━━ EXTRAIT DU TEXTE

Texte produit dans le cadre du salon L’antichambre ACTE 2, Une invitation au banquet
Hôtel La Nouvelle République, Paris, 2020
La photographie, depuis son invention, s’est construite autour d’un paradoxe : en gagnant la possibilité de conserver une trace supposément objective et neutre du réel, elle a également forgé un lien presque métaphysique avec l’apparaître, où un imaginaire de l’invisible et du temps s’est intimement cristallisé dans l’outil technologique.
Car le procédé le plus scientifique de production d’images s’est avéré au final engagé dans un rapport complexe avec la polychronie de l’indice : s’il enregistre indéniablement ce qui est présent au moment de la prise de vue, il témoigne souterrainement aussi de ce qui n’est déjà plus là, pour un regard qui n’est pas encore là. Le présent est, par définition, ce qui passe, il séjourne dans le passage transitoire, dans le va-et-vient, entre ce qui part et ce qui arrive, à l’articulation de ce qui s’absente et de ce qui se présente. Photographier, ce n’est donc pas seulement garder l’empreinte de ce qui est, c’est aussi faire l’expérience d’une continuité. En ce sens, on pourrait dire que Carole Fékété ne produit pas tant des images qu’elle construit des expériences de mémoire.
En effet, son travail ne vient pas simplement documenter une tranche de vie arrachée au temps : il transmet un devenir sous-jacent à tout document, comme une onde temporelle qui se propagerait à travers les fantômes de l’Histoire. Lanscapes-Afterwar(d)s1, dont nous présentons une partie dans Offrandes à la nuit, est emblématique de cette relation particulière au temps : Phnom Penh, ville au passé lourdement chargé, devient, sous l’objectif de Carole Fékété, un territoire à la fois pop et onirique, dont la tectonique temporelle est faite de strates ténues. Dans l’ellipse du « d » d’Afterwar(d)s, on peut lire comme une mise en abyme du rapport qu’entretient l’artiste à ce qui se cache derrière le spectacle du monde. Comme si l’après-coup des événements, ce qui vient après les conflits, se manifestait avant tout dans les zones de retrait, là où on l’attend le moins : dans ce qui lie une communauté, dans la culture populaire, dans les offrandes disposées sur un autel, ou dans les étoffes des femmes, saisies au détour d’un marché. Les motifs floraux de Pop Phsar Kandal, en se succédant à la façon d’une pulsation sensorielle qui réanimerait l’image fixe, utilisent la transition des formes et des couleurs pour suggérer le glissement temporel, la porosité spectrale de ce qui apparaît au monde. Car la forme phénoménale même du monde est spectrale : elle donne à voir, au cœur de la nuit, ce qui toujours revient, don d’une image manquante qui épouse le battement des paupières ou celui du déclencheur de l’objectif.

━━━━

* **CONSIGNE 1**:
Traduisez en anglais cette phrase du texte sur la photographie : « Photographier, ce n’est donc pas seulement garder l’empreinte de ce qui est, c’est aussi faire l’expérience d’une continuité. »
* **CONSIGNE 2**:
Recopiez le passage du texte sur la photographie qui va de « Car le procédé » jusqu’à « expériences de mémoire. » inclus.

━━ DONNÉES

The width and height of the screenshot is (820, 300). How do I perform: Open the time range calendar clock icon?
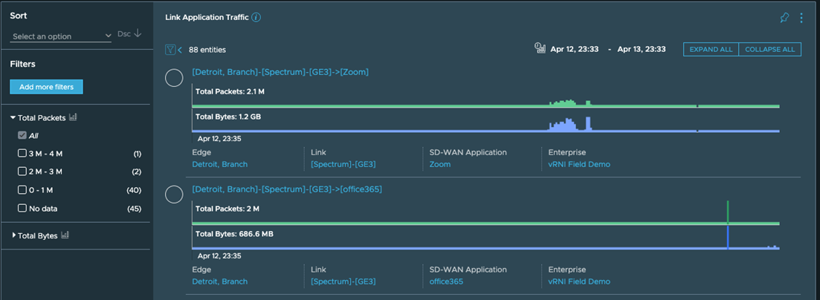pyautogui.click(x=540, y=49)
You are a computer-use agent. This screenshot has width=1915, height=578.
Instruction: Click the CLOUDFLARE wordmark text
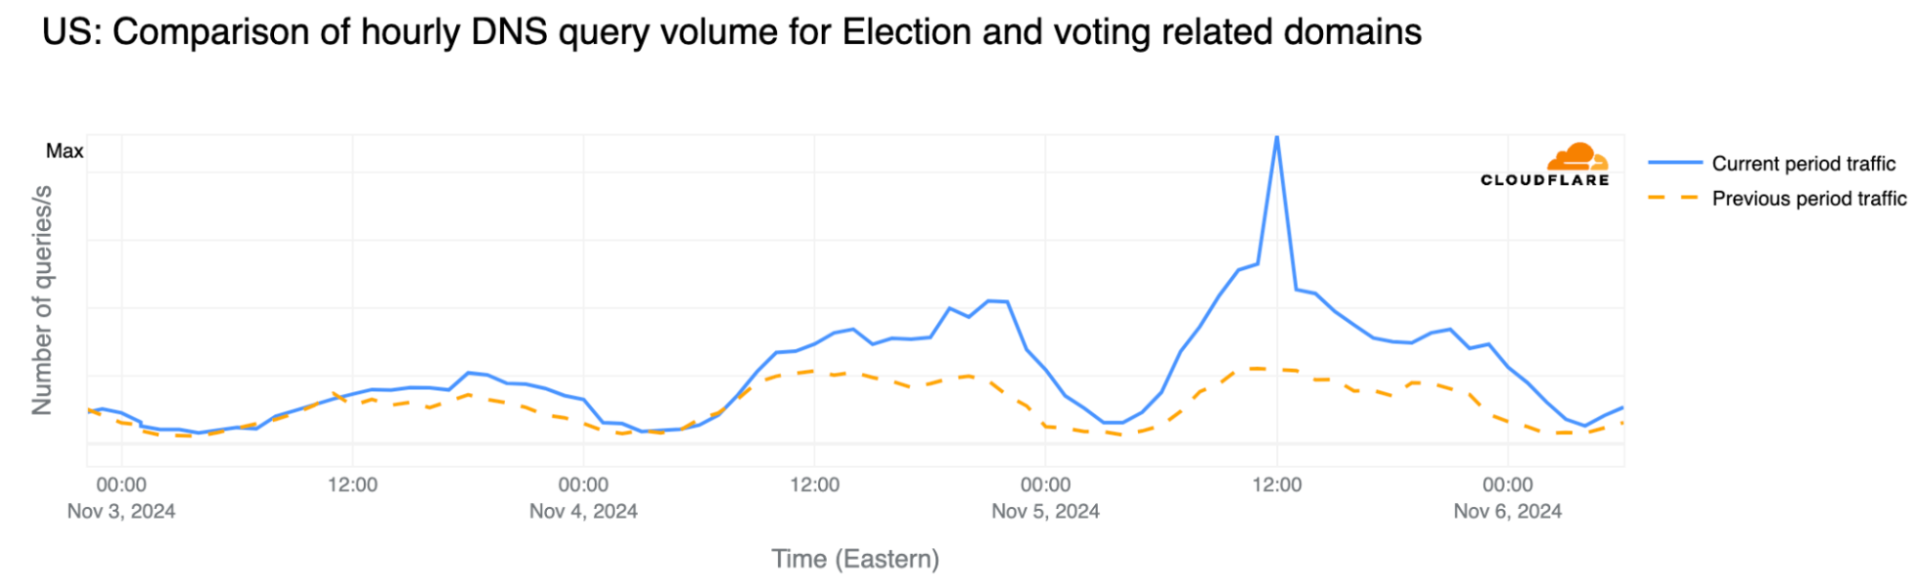click(x=1544, y=180)
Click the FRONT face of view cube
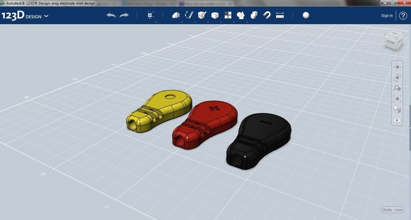This screenshot has width=411, height=220. 391,42
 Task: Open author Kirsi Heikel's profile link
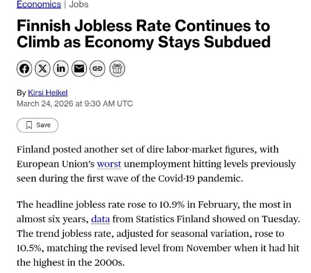[x=48, y=93]
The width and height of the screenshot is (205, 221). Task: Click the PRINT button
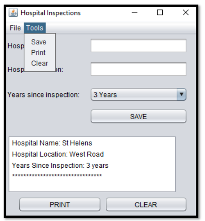coord(60,204)
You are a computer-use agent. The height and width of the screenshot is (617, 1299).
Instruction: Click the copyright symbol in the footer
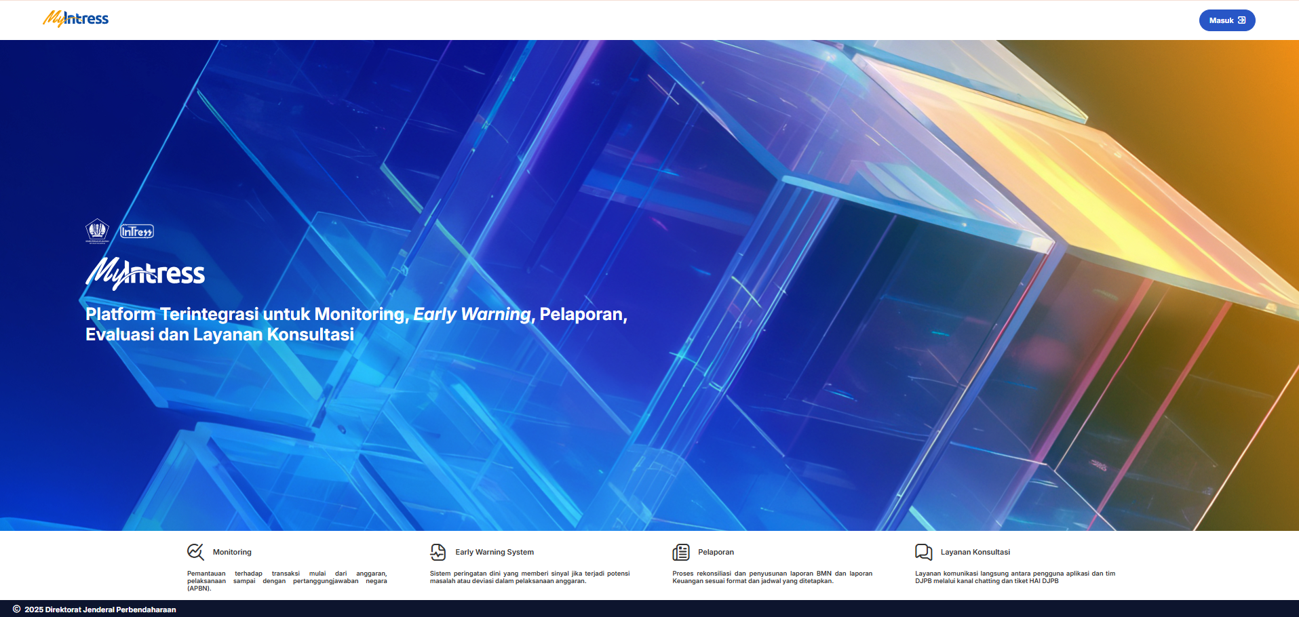tap(17, 609)
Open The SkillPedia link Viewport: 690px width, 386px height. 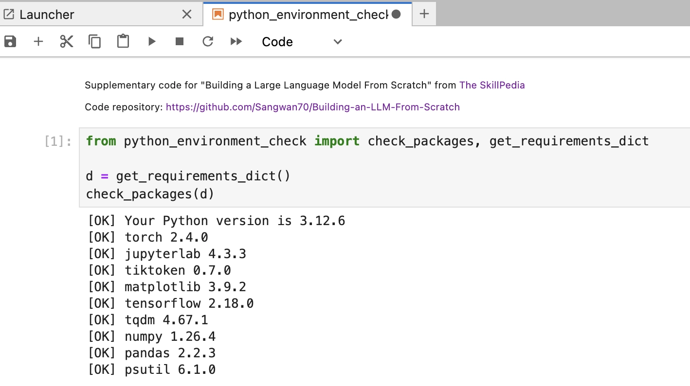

━━━━

* **CORRIGÉ 1**:
To photograph, then, is not only to keep the imprint of what is; it is also to experience a continuity.

* **CORRIGÉ 2**:
Car le procédé le plus scientifique de production d’images s’est avéré au final engagé dans un rapport complexe avec la polychronie de l’indice : s’il enregistre indéniablement ce qui est présent au moment de la prise de vue, il témoigne souterrainement aussi de ce qui n’est déjà plus là, pour un regard qui n’est pas encore là. Le présent est, par définition, ce qui passe, il séjourne dans le passage transitoire, dans le va-et-vient, entre ce qui part et ce qui arrive, à l’articulation de ce qui s’absente et de ce qui se présente. Photographier, ce n’est donc pas seulement garder l’empreinte de ce qui est, c’est aussi faire l’expérience d’une continuité. En ce sens, on pourrait dire que Carole Fékété ne produit pas tant des images qu’elle construit des expériences de mémoire.